It has been my experience that the majority of amateur golfers have their bodies aligned incorrectly and are therefore required to make compensations with their swing to make up for the fact that their body was not aligned to the target. 

For a full swing the most common fault I see in alignment is a closed stance. Most golfers have the line across their feet pointing directly at or to the right of the target, for right handed golfers. Often these golfers will compensate by having their shoulders pointing to the left of the target or in an open position. 

All most every amateur believes that your feet should point AT the target when in-fact they should point to the left of and be parallel to the target line. (the target line is the line drawn from the ball to the target) If your feet are pointing AT the target your stance is actually closed.

One of the other reasons amateurs find themselves in a closed address position is due to them picking a spot a metre or so in front of their ball on the target line to align themselves to.

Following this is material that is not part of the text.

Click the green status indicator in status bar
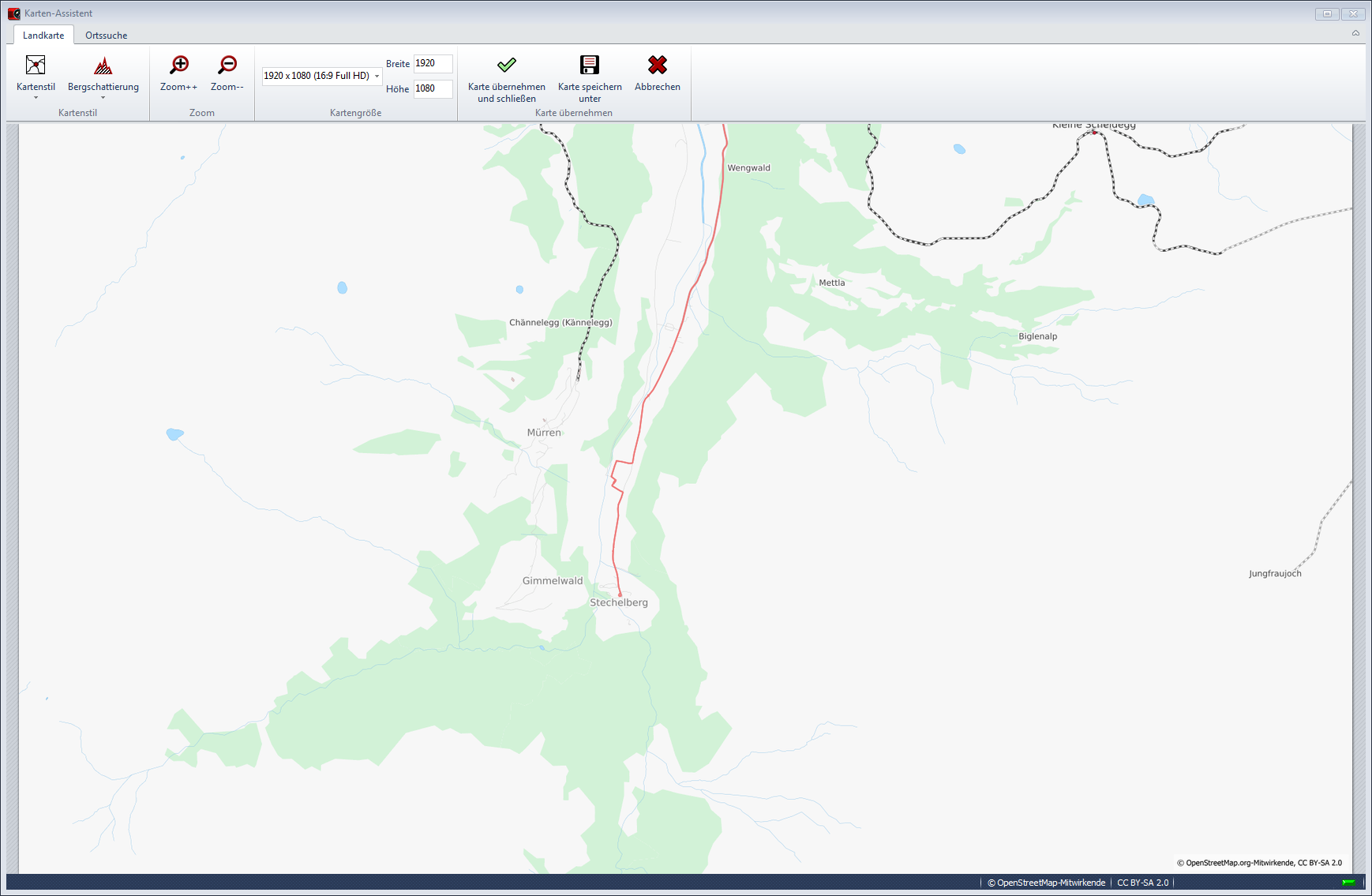 tap(1348, 883)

                                                                                                                                                        

We have all used a club along the line of our feet at some stage and, in this instance it is the best method however it is important to use this method correctly and regularly. The club must be parallel to your feet and the target line (pointing slightly to the left of the target) and approx 15cm from your toes.

If you have the shaft touching your toes you run the risk of nudging it, with your right foot each time you follow through. You only need it to move a little to make a big difference.

Instead of using the spot a meter or so in front of you (as mentioned previously) I suggest that you have your eyes on the actual target that you are aiming at when you take your stance.